There are some internet marketing courses that teach you how to create break-even funnels for the product. "Break-even" means that for every dollar you buy ads for, you get at least one dollar in sales.
Basic principle:
- You set up 3 different ads.
- The first one targets people who never saw your book. The ad itself doesn't sell anything but presents some information that may be interesting for the readers (e.g. a blog post). Note that the ad platform keeps track of people who clicked on the ad.
- The second ad is shown only to people who clicked on the first ad. There is another piece of content and a call to more serious action (like subscribing to your list). The ad platform again notices whenever a person clicked on that ad.

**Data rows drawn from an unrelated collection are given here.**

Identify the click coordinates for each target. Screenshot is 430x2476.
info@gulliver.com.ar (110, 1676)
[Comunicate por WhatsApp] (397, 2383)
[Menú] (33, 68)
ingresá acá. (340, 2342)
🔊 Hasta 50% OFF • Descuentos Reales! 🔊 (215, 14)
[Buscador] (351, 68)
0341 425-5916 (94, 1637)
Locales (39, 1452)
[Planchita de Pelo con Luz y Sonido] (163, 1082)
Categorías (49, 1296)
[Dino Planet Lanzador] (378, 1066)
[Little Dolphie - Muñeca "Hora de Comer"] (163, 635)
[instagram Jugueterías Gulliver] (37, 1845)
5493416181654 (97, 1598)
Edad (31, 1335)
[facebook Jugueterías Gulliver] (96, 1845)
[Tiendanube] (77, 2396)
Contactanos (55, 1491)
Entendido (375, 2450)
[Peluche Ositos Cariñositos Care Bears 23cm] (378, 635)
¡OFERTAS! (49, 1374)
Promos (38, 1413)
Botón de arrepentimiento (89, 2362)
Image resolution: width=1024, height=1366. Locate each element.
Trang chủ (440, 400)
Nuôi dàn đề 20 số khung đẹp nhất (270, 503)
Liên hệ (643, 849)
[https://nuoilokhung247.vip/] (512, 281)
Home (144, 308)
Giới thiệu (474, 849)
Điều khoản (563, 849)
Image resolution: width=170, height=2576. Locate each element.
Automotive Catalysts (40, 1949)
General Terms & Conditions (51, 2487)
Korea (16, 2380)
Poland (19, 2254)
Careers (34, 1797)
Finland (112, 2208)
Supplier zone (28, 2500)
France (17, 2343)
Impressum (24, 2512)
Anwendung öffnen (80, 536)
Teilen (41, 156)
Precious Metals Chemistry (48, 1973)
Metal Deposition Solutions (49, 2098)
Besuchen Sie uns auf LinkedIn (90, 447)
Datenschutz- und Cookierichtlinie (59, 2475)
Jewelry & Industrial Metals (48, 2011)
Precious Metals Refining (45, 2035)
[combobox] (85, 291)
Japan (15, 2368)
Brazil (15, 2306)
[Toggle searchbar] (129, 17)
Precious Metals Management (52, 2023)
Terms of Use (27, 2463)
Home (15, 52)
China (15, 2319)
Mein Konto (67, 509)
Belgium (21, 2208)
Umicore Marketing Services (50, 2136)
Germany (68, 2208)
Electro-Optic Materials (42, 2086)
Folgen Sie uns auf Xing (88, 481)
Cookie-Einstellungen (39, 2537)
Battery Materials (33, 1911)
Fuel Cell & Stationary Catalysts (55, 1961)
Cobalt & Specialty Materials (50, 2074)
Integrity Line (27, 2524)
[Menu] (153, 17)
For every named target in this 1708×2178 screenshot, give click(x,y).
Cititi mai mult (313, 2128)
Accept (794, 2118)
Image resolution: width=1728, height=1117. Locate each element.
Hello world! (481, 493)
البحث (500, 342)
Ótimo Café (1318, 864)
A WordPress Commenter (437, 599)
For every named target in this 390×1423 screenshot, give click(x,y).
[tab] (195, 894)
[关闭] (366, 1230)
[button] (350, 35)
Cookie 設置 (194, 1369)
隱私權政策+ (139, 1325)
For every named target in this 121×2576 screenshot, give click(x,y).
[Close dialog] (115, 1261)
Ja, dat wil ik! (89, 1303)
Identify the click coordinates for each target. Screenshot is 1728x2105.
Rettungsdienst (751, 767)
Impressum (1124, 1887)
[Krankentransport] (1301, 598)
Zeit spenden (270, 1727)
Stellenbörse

- The third and last ad is where the sale happens. It is shown to people who clicked on both previous ads. It's here that you offer to buy the book (e.g., a collection of 3 short stories at 3 dollars each, which you can get for 7 dollars if you buy them all).
Sounds good, but I'm not sure if it would work for books as well. As far as I know you can test the whole thing for 10 dollars per campaign until it works (generates more money in sales than you spend on advertising). Then you could theoretically pump money into it (yours and that of other people) to boost sales with predictable ROI.
Are there any resources with empirical data on how to build such funnels for short fiction (short stories or collections of up to 3 short stories)?